If the memos clearly point to the absence of a federal law violation, Ripple’s argument will receive a massive boost. However, evidence suggesting that the firm’s executives chose to ignore their lawyers’ relevant concerns ahead of launching XRP could considerably deflate Ripple’s fair-notice argument.
The company did, though, see the speech from William Hinman, the then-director of the SEC’s Division of Corporation Finance, at the Yahoo Finance All Markets Summit in June 2018 as a notice to market participants about what the commission does and does not consider a security. The regulator contends that these remarks reflected Hinman’s personal position rather than the agency’s.
In a thriller plot twist, Judge Torres ordered the SEC to unseal email communications and staff notes related to Hinman’s speech — an order that the commission disputes. If the order stands, it could change the way executive agencies exercise a principle known as deliberative privilege.

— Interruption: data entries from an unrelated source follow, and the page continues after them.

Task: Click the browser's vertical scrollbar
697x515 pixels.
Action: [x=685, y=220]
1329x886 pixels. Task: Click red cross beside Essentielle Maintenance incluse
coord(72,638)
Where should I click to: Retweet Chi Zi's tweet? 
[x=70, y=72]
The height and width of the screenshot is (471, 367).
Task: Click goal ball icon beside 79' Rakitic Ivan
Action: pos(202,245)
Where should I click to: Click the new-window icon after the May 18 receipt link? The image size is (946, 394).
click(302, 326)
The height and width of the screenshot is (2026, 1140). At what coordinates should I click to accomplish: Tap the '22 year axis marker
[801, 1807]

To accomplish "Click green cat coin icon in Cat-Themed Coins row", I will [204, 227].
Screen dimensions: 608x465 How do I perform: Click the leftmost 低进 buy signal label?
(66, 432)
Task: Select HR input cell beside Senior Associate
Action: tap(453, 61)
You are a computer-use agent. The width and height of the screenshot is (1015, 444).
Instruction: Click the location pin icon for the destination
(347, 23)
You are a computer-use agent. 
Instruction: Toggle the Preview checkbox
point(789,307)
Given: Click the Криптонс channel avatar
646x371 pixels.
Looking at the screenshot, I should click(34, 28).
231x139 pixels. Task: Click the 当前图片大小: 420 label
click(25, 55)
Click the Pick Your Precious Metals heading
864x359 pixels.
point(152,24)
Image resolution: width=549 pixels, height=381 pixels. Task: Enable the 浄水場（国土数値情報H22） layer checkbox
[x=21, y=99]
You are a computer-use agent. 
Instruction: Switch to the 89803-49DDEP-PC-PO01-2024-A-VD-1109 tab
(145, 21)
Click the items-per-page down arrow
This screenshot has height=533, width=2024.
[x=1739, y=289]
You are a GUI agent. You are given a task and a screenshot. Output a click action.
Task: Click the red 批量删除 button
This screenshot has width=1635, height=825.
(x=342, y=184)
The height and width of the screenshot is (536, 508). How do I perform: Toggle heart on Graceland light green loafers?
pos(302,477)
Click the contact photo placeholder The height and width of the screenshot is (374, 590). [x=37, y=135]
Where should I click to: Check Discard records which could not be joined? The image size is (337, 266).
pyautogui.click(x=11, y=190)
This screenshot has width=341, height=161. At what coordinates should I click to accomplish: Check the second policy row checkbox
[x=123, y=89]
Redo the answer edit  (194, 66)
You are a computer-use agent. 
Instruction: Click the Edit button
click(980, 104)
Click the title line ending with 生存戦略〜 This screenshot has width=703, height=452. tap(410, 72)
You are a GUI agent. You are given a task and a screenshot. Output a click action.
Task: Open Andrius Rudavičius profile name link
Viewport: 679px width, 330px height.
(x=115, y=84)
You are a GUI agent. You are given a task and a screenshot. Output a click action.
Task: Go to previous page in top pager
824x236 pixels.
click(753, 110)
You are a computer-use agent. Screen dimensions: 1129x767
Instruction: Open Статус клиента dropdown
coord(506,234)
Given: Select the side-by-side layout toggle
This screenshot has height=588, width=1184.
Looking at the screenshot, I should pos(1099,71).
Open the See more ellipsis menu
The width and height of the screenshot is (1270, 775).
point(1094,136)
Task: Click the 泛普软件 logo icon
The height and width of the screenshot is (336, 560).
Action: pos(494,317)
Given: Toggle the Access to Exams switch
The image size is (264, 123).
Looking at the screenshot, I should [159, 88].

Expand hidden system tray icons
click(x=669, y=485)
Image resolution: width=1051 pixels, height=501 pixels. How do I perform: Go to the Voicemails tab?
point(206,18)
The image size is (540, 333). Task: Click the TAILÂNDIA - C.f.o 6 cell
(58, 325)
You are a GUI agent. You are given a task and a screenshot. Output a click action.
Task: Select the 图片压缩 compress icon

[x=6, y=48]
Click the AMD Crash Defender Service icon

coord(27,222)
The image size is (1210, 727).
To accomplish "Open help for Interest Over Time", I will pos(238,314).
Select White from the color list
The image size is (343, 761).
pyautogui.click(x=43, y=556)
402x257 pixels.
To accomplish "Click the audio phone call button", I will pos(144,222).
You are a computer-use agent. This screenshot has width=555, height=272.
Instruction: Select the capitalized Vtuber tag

Checking the SEC’s privilege
In common law systems, deliberative process privilege is a principle that protects information from public disclosure that shows the process by which an executive body reached a certain decision or policy. In the case at hand, the principle protects, say, internal documents that describe the SEC’s thinking on how to categorize digital assets from normal discovery in civil litigations and Freedom of Information Act requests.
But because the SEC argued that Hinman’s remarks in question reflected his private opinion, deliberative privilege does not extend to the SEC’s internal documents related to this speech, so these records are fair game.
Amina Hassan, litigation partner with law firm Hughes Hubbard & Reed, thinks that the fight over the scope of the commission’s deliberative privilege is even more interesting than what’s inside the 2012 memos. Hassan commented:
“If the court’s decision stands, it could have a far-reaching impact, opening similar types of SEC and other agency documents to discovery. While any discovery disputes around agency notes will necessarily be fact-specific and resolved on a case-by-case basis, the decision does provide litigants a helpful hook to seek similar documents from the government.”
In other words, the precedent could open the door for crypto firms that will be fighting the SEC and other executive agencies in court in the future to demand the kind of information that was previously out of reach. Hassan added that Judge Torres’ decision is also likely to cause agencies to reconsider “how they treat their officials’ public speeches, which usually contain standard disclaimers that they express the views of the official only, not the agency.”
How does this end?
The fact that Ripple chose to engage in court rather than going for a settlement right away does not rule out the possibility of a settlement at some point in the process. The legal experts who spoke to Cointelegraph on this matter believe that a settlement is still very much on the table. Vogel commented:
“Since about 95% of all lawsuits settle before trial, it seems likely that we will never have a jury trial, but the interpretation of these 2012 legal memos may be a factor in some settlement of the current SEC lawsuit.”
Hassan said that “It is difficult to say whether the case is close to resolution since the discovery and pleading disputes are continuing. But the stakes are very high for both parties, so we cannot rule out a settlement.”
Even if Ripple’s side chooses to settle without trial at some point in the process, the litigation has already demonstrated that a well-resourced crypto company can cause the SEC serious trouble in an open fight.